Re: [PATCH v2 2/3] x86/traps: Print non-canonical address on #GP

From: Dmitry Vyukov
Date: Mon Nov 18 2019 - 11:29:56 EST


On Mon, Nov 18, 2019 at 5:20 PM 'Jann Horn' via kasan-dev
<kasan-dev@xxxxxxxxxxxxxxxx> wrote:
>
> On Mon, Nov 18, 2019 at 5:03 PM Dmitry Vyukov <dvyukov@xxxxxxxxxx> wrote:
> > On Mon, Nov 18, 2019 at 3:21 PM Borislav Petkov <bp@xxxxxxxxx> wrote:
> > >
> > > On Fri, Nov 15, 2019 at 08:17:27PM +0100, Jann Horn wrote:
> > > > dotraplinkage void
> > > > do_general_protection(struct pt_regs *regs, long error_code)
> > > > {
> > > > @@ -547,8 +581,15 @@ do_general_protection(struct pt_regs *regs, long error_code)
> > > > return;
> > > >
> > > > if (notify_die(DIE_GPF, desc, regs, error_code,
> > > > - X86_TRAP_GP, SIGSEGV) != NOTIFY_STOP)
> > > > - die(desc, regs, error_code);
> > > > + X86_TRAP_GP, SIGSEGV) == NOTIFY_STOP)
> > > > + return;
> > > > +
> > > > + if (error_code)
> > > > + pr_alert("GPF is segment-related (see error code)\n");
> > > > + else
> > > > + print_kernel_gp_address(regs);
> > > > +
> > > > + die(desc, regs, error_code);
> > >
> > > Right, this way, those messages appear before the main "general
> > > protection ..." message:
> > >
> > > [ 2.434372] traps: probably dereferencing non-canonical address 0xdfff000000000001
> > > [ 2.442492] general protection fault: 0000 [#1] PREEMPT SMP
> > >
> > > Can we glue/merge them together? Or is this going to confuse tools too much:
> > >
> > > [ 2.542218] general protection fault while derefing a non-canonical address 0xdfff000000000001: 0000 [#1] PREEMPT SMP
> > >
> > > (and that sentence could be shorter too:
> > >
> > > "general protection fault for non-canonical address 0xdfff000000000001"
> > >
> > > looks ok to me too.)

Entries for finding text and elements:
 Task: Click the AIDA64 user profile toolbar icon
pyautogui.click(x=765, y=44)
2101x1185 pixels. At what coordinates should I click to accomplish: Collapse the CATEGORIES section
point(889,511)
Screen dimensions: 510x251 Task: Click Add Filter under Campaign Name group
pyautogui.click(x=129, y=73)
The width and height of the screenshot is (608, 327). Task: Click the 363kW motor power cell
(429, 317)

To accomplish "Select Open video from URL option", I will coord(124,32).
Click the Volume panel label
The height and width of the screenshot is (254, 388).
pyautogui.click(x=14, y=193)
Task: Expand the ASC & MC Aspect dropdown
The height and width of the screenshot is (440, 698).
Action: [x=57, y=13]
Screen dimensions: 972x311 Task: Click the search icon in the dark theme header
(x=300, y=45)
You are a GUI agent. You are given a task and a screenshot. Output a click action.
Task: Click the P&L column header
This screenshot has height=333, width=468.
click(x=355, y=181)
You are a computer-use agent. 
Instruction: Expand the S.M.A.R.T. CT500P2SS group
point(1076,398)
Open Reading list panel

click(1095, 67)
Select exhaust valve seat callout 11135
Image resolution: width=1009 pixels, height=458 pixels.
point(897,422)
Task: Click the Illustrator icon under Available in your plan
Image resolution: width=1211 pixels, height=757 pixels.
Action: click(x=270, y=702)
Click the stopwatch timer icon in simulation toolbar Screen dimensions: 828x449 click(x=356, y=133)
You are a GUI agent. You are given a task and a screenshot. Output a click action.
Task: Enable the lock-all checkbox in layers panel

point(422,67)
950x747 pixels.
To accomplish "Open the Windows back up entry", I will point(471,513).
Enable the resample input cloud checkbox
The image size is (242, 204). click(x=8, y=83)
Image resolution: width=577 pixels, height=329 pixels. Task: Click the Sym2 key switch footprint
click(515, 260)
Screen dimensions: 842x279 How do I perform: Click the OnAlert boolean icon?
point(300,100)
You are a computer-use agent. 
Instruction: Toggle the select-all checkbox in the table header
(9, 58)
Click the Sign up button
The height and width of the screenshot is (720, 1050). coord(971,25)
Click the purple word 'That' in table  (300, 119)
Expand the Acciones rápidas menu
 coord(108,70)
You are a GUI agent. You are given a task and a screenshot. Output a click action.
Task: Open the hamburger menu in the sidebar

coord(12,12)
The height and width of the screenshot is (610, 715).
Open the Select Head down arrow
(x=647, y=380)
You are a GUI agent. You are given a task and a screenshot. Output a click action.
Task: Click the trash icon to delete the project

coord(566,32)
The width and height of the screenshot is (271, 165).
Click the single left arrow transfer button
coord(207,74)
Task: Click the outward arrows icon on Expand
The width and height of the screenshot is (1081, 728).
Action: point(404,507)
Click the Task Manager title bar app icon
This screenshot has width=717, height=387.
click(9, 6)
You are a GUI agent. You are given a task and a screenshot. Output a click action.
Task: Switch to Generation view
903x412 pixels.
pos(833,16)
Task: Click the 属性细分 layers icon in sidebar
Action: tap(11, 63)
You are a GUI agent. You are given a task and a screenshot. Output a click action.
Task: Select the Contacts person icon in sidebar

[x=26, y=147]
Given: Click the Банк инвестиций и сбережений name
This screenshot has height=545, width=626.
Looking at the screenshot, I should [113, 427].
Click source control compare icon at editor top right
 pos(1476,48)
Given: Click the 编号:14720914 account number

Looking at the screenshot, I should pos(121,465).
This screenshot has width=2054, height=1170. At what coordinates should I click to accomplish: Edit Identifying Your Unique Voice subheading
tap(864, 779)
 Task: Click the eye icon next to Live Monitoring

* PROBLEMS:
a) Set down the mailing list reply about printing the non-canonical address on a general protection fault, word for word and in full.
b) Output the lines of the records from the one containing "This screenshot has width=2054, height=1170." through the last line of the records, both included, as a numbered list, leaving out any blank lines.
The mailing list reply and the records have nothing to do with each other.

* SOLUTIONS FOR EACH TASK:
a)
Re: [PATCH v2 2/3] x86/traps: Print non-canonical address on #GP

From: Dmitry Vyukov
Date: Mon Nov 18 2019 - 11:29:56 EST


On Mon, Nov 18, 2019 at 5:20 PM 'Jann Horn' via kasan-dev
<kasan-dev@xxxxxxxxxxxxxxxx> wrote:
>
> On Mon, Nov 18, 2019 at 5:03 PM Dmitry Vyukov <dvyukov@xxxxxxxxxx> wrote:
> > On Mon, Nov 18, 2019 at 3:21 PM Borislav Petkov <bp@xxxxxxxxx> wrote:
> > >
> > > On Fri, Nov 15, 2019 at 08:17:27PM +0100, Jann Horn wrote:
> > > > dotraplinkage void
> > > > do_general_protection(struct pt_regs *regs, long error_code)
> > > > {
> > > > @@ -547,8 +581,15 @@ do_general_protection(struct pt_regs *regs, long error_code)
> > > > return;
> > > >
> > > > if (notify_die(DIE_GPF, desc, regs, error_code,
> > > > - X86_TRAP_GP, SIGSEGV) != NOTIFY_STOP)
> > > > - die(desc, regs, error_code);
> > > > + X86_TRAP_GP, SIGSEGV) == NOTIFY_STOP)
> > > > + return;
> > > > +
> > > > + if (error_code)
> > > > + pr_alert("GPF is segment-related (see error code)\n");
> > > > + else
> > > > + print_kernel_gp_address(regs);
> > > > +
> > > > + die(desc, regs, error_code);
> > >
> > > Right, this way, those messages appear before the main "general
> > > protection ..." message:
> > >
> > > [ 2.434372] traps: probably dereferencing non-canonical address 0xdfff000000000001
> > > [ 2.442492] general protection fault: 0000 [#1] PREEMPT SMP
> > >
> > > Can we glue/merge them together? Or is this going to confuse tools too much:
> > >
> > > [ 2.542218] general protection fault while derefing a non-canonical address 0xdfff000000000001: 0000 [#1] PREEMPT SMP
> > >
> > > (and that sentence could be shorter too:
> > >
> > > "general protection fault for non-canonical address 0xdfff000000000001"
> > >
> > > looks ok to me too.)

b)
1. This screenshot has width=2054, height=1170. At what coordinates should I click to accomplish: Edit Identifying Your Unique Voice subheading
2. tap(864, 779)
3.  Task: Click the eye icon next to Live Monitoring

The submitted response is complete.